■ EXERCISE BRIEF: Your answer should consist of the lines in the listing that hold "toolbar".

■ EXERCISE INPUTS:

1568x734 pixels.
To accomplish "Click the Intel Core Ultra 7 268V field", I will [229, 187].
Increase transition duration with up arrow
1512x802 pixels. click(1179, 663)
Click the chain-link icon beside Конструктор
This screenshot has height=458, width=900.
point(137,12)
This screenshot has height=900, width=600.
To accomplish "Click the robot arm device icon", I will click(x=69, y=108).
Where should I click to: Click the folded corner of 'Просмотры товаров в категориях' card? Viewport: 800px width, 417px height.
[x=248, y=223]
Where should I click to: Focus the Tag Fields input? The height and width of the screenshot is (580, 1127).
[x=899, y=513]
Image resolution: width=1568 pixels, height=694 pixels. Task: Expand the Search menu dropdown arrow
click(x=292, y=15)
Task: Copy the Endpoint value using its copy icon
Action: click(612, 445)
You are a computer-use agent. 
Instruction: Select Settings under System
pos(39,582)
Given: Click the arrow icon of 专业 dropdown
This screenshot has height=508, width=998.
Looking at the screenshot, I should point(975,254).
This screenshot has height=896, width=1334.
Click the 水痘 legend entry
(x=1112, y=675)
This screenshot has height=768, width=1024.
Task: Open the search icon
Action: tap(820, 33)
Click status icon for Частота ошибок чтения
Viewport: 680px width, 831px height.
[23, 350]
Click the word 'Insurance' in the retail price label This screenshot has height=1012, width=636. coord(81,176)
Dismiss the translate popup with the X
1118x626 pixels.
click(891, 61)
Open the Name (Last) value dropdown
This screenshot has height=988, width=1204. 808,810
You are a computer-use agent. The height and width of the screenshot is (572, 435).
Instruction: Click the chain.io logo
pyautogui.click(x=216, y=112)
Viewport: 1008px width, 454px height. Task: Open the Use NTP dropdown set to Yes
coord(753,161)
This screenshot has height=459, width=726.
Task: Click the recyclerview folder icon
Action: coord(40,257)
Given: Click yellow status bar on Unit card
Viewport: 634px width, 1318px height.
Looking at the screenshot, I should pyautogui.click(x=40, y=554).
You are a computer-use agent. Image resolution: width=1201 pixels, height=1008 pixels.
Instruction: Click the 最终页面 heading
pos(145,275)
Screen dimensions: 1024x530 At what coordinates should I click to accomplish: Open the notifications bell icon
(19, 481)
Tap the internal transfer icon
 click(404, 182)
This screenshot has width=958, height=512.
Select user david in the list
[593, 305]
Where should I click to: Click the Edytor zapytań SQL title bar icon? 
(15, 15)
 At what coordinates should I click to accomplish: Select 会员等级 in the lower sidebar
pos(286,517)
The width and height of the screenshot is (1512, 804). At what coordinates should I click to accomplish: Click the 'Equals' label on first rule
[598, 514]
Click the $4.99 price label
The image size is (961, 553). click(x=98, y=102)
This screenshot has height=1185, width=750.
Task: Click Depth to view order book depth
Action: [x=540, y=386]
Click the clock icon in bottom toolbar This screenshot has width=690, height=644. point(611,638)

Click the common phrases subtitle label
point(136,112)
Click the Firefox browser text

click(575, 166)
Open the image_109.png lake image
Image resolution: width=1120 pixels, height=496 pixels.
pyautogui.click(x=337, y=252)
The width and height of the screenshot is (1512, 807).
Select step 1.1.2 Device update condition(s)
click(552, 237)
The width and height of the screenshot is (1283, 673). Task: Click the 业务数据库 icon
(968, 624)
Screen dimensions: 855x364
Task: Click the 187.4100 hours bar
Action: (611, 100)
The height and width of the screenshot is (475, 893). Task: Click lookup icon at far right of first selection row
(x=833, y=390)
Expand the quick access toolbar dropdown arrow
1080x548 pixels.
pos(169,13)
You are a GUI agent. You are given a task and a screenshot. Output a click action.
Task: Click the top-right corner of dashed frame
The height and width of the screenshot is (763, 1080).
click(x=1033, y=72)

■ OUTPUT BELOW:
Click the clock icon in bottom toolbar This screenshot has width=690, height=644. point(611,638)
Expand the quick access toolbar dropdown arrow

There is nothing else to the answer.